JumpCloud 是一家为 20 万组织提供服务的 IT 公司,声称遭到某个民族国家的黑客攻击
展开
展开
JumpCloud 是一项基于云的 IT 管理服务,其 5,000 名付费客户中列出了 Cars.com、GoFundMe 和 Foursquare,该公司表示,该服务遭受了为某个国家工作的黑客的安全漏洞。上周。
该公司上周三透露,此次攻击以鱼叉式网络钓鱼活动的形式于 6 月 22 日开始。 JumpCloud 表示,作为此次事件的一部分,“由国家资助的复杂威胁行为者”获得了对 JumpCloud 内部网络未指定部分的访问权限。尽管调查人员当时没有发现客户受到影响的证据,但该公司表示已轮换账户凭据、重建系统并采取了其他防御措施。
7 月 5 日,调查人员发现此次违规行为涉及“一小群客户的异常订单活动”。作为回应,该公司的安全团队强制轮换了所有管理 API 密钥并通知了受影响的客户。
随着调查人员继续分析,他们发现该漏洞还涉及“作为命令一部分的数据注入”,披露的信息将其描述为“攻击向量”。该披露并未解释数据注入与 6 月 22 日鱼叉式网络钓鱼攻击获得的访问权限之间的联系。 Ars 向 JumpCloud PR 询问详细信息,员工回复时发送了相同的披露消息,但省略了这些详细信息。
调查人员还发现,此次攻击针对性很强,且仅限于特定客户,但该公司并未透露具体客户名称。
JumpCloud 在其网站上表示,其全球用户群超过 200,000 个组织,其中付费客户超过 5,000 名。其中包括 Cars.com、GoFundMe、Grab、ClassPass、Uplight、Beyond Finance 和 Foursquare。 JumpCloud 已从 Sapphire Ventures、General Atlantic、Sands Capital、Atlassian 和 CrowdStrike 等投资者那里筹集了超过 4 亿美元资金。
在上周的披露中,JumpCloud 首席信息安全官 Bob Phan 写道:
世界标准时间 6 月 27 日 15:13,我们发现内部编排系统存在异常活动,我们将其追溯到威胁行为者于 6 月 22 日实施的复杂的鱼叉式网络钓鱼活动。此活动包括未经授权访问我们设施的特定区域。目前我们没有看到任何对客户产生影响的证据。为了安全起见,我们轮换了凭证、重建了基础设施,并采取了许多其他措施来进一步保护我们的网络和周边。此外,我们还启动了准备好的事件响应计划,并与我们的事件响应 (IR) 合作伙伴合作,分析所有系统和日志中的潜在活动。也是在这个时候,作为我们的 IR 计划的一部分,我们联系了执法部门并让他们参与我们的调查。
JumpCloud 安全运营部与我们的 IR 合作伙伴和执法部门一起继续进行取证调查。世界标准时间 7 月 5 日 03:35,我们发现一小群客户存在异常订单活动。当时,我们掌握了对客户影响的证据,并开始与受影响的客户密切合作,协助他们采取额外的安全措施。我们还决定从 7 月 5 日 23:11 UTC 开始强制轮换所有管理 API 密钥。我们立即通知客户这一行动。
正在进行的分析揭示了攻击向量:将数据注入我们的命令基础设施。分析还证实了此次攻击具有高度针对性且仅限于特定客户的怀疑。我们所学到的知识使我们能够创建并分享我们在此活动中观察到的 IOC(妥协指标)列表。
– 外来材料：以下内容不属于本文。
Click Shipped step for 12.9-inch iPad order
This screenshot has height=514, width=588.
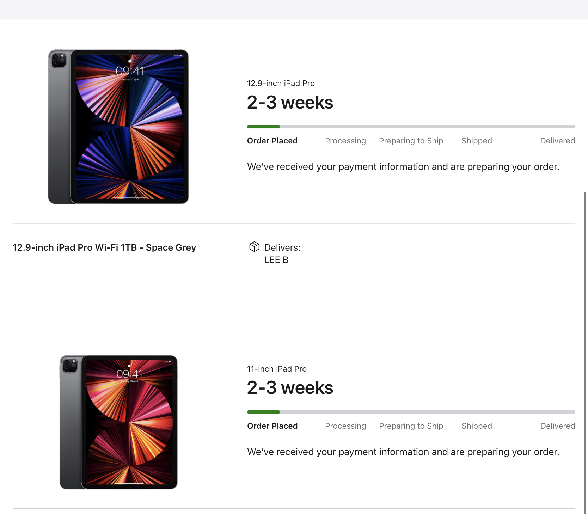click(x=477, y=141)
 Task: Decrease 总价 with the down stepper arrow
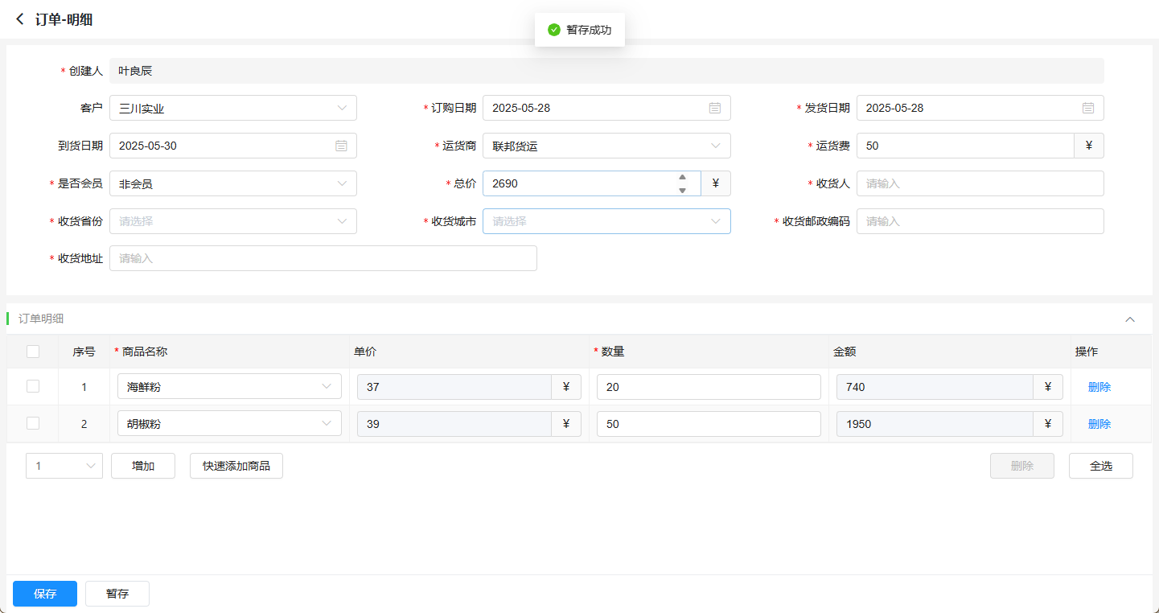[682, 190]
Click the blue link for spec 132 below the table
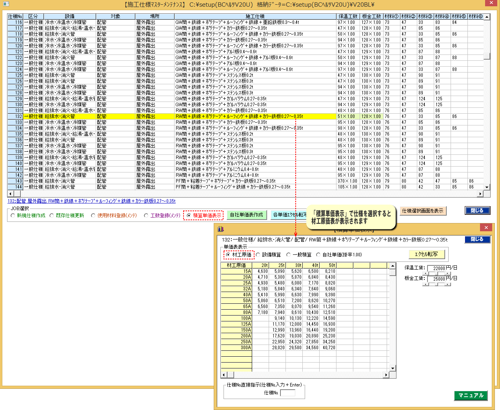This screenshot has height=410, width=500. [91, 201]
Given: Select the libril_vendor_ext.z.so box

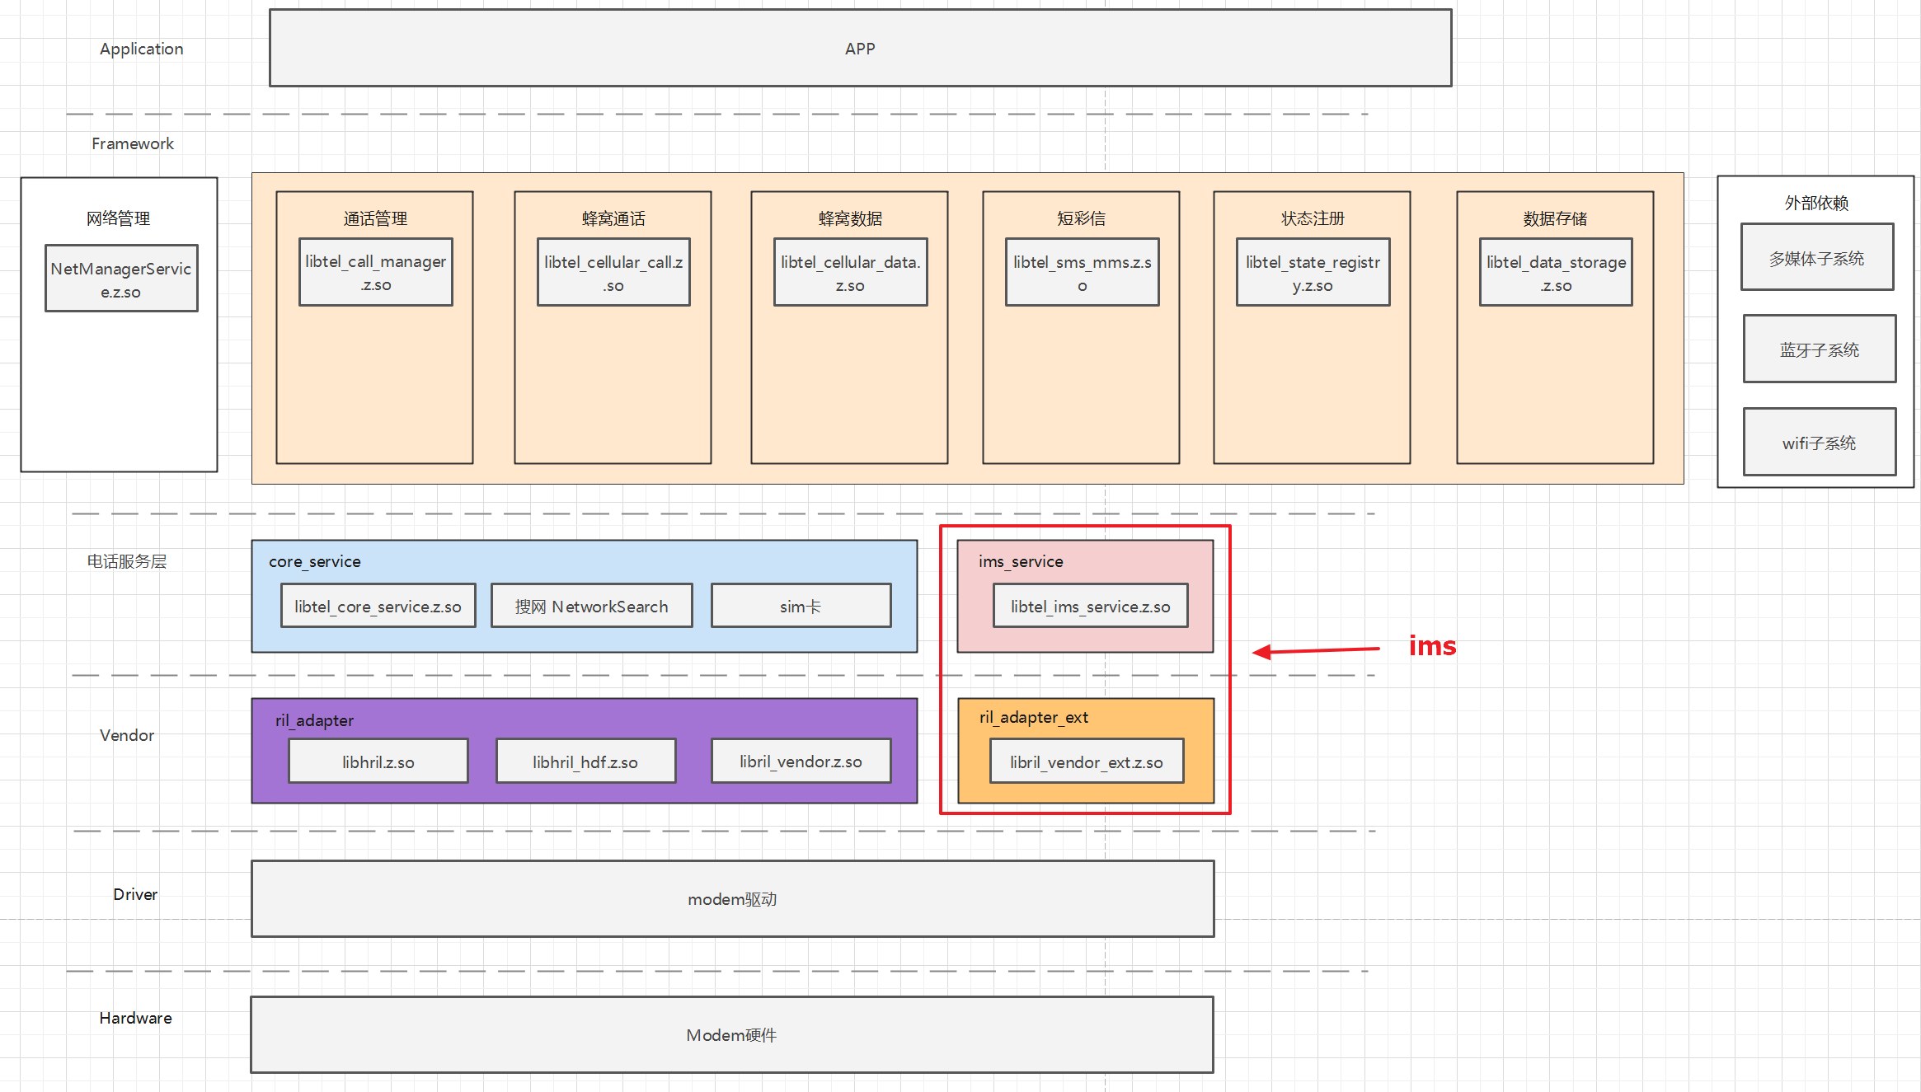Looking at the screenshot, I should 1086,762.

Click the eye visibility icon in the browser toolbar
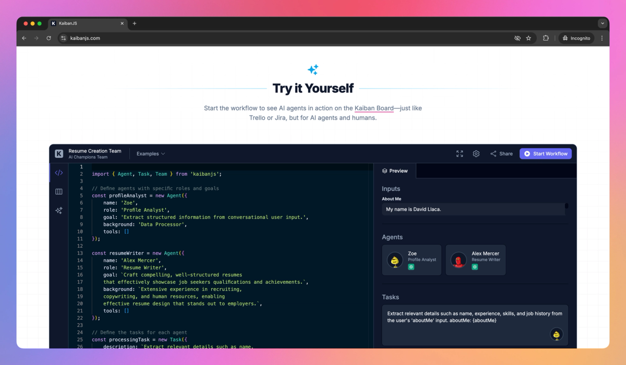pyautogui.click(x=517, y=38)
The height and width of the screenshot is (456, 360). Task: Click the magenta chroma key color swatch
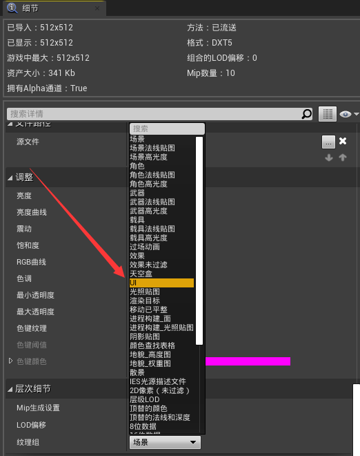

他们是老练而顽强的对手,拥有先进的能力。我们最强大的防线是信息共享和协作。因此,我们必须分享此事件的详细信息,并帮助我们的合作伙伴保护自己的环境免受此威胁。我们将继续改进我们自己的安全措施,以保护我们的客户免受未来威胁,并将与我们的政府和行业合作伙伴密切合作,共享与此威胁相关的信息。
该公司还
展开
JumpCloud 是一项基于云的 IT 管理服务,其 5,000 名付费客户中列出了 Cars.com、GoFundMe 和 Foursquare,该公司表示,该服务遭受了为某个国家工作的黑客的安全漏洞。上周。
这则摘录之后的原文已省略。